To query s3 for analytics you can firat describe the data using AWS Athena where its data catalog is Hive metastore compatible.

To remove duplicates you can write SQL like query through Athena to query unique record sets.

0
Oron Zimmer On

Since you are already using Lambda and Glue you could use Kinesis and KCL to capture your data as a stream, or use Spark Streaming, as you have a spark script. Either of these options would give you the incremental input you are looking for. There is less risk of data corruption when using real-time streaming into an existing database.

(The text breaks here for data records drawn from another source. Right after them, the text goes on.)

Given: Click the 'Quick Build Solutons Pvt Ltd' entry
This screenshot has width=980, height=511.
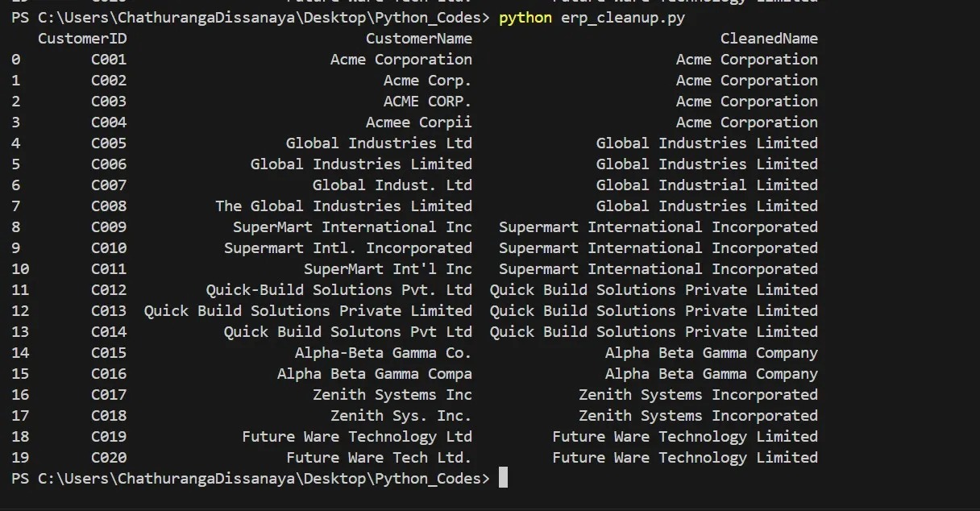Looking at the screenshot, I should coord(348,332).
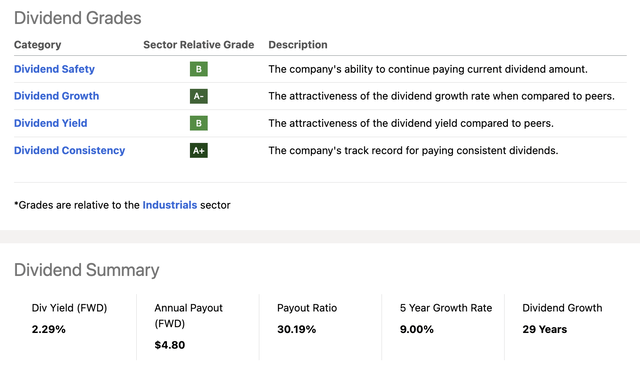Screen dimensions: 640x366
Task: Select the Sector Relative Grade column header
Action: [199, 44]
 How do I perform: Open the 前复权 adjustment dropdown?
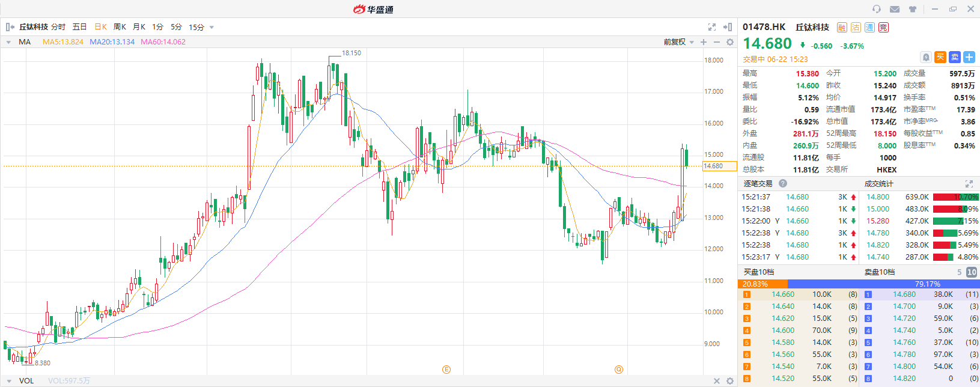coord(678,42)
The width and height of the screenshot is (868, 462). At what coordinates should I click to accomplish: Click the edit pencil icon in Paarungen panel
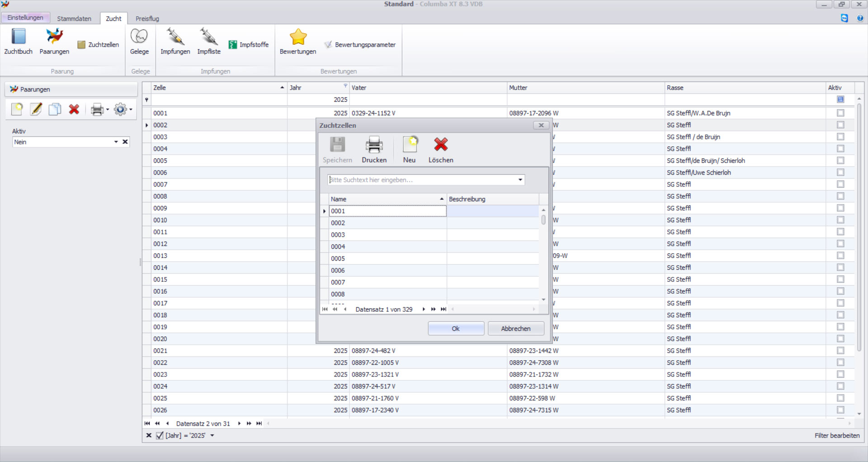click(36, 110)
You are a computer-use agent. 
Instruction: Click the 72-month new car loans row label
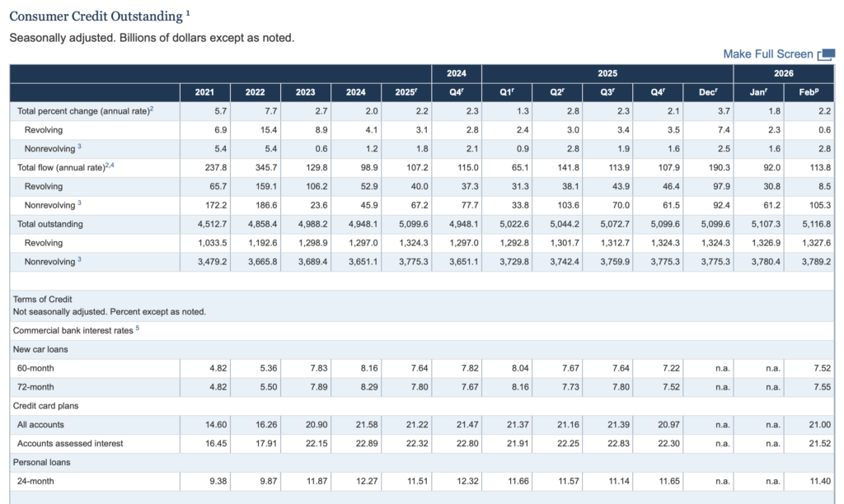[x=35, y=387]
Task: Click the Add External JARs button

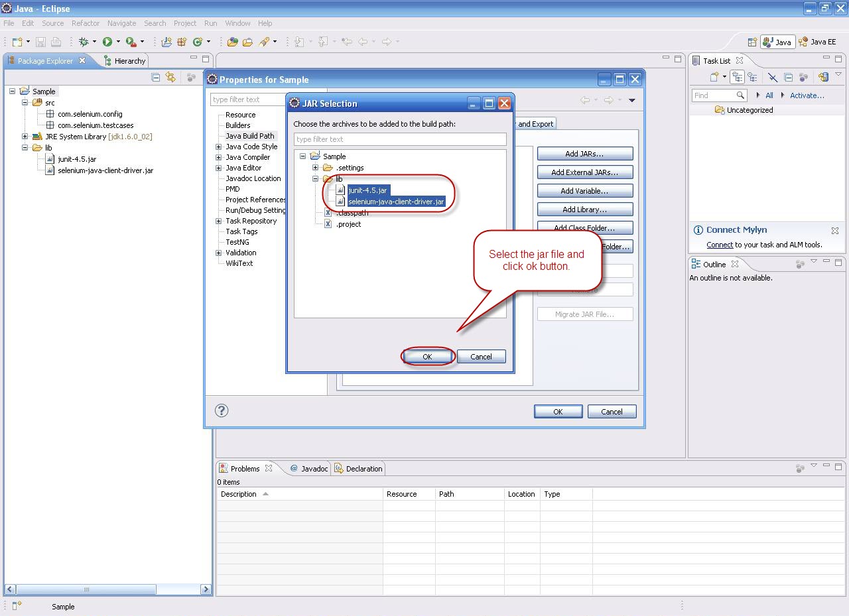Action: click(x=585, y=172)
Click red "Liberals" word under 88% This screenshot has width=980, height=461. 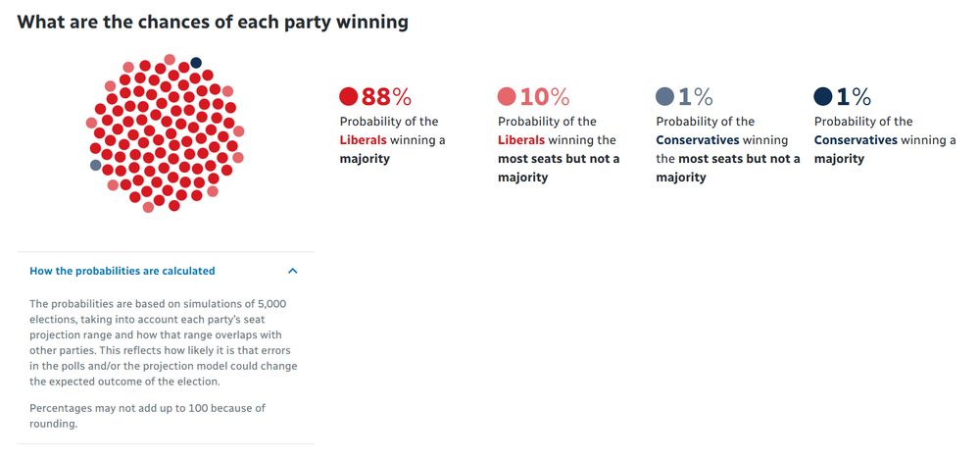[363, 140]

Then you can pass the data through your ETL process with Glue. You can schedule or chain your ETL jobs in Glue and it can load your transformed data into an AWS bucket. Glue is batch oriented, but the minimal interval is 5 minutes, and with Kinesis performing the first steps and then passing off the completed data to Glue you can still have incremental updates. You can review this to get additional resources and ideas on ETL architecture.

For any duplicate data you can run a SQL-ish query on your completed datasets, if necessary.

0
Pierre On

Apache Hudi would be a great tool for that: https://hudi.incubator.apache.org/ You can do upserts to tables with data stored in S3 in Parquet format and Presto is compatible with it. For example with EMR 5.28 Hudi is installed already and you can query Hudi datasets with Hive, Spark and Presto.

0
FraDel On

You can now use Delta to make upserts, appends and deltas on your data using spark see this. This tools let's you write data in "delta" format (Spark + metadata files). You can even recover or query data to a point in time. Be careful it recently wasn't fully working with Athena/Presto (in open-source) since you needed to create a manifest (but a fix was on it's way).

0
Ajit Nagar On

you can define job bookmark at ETL job.

bookmark keeps the track of s3 files processing so once your historical load is processed and if you dump the new files on s3 then only new files are going to processed by etl job and marked those file as processed internally.

you can handle this way incremental data.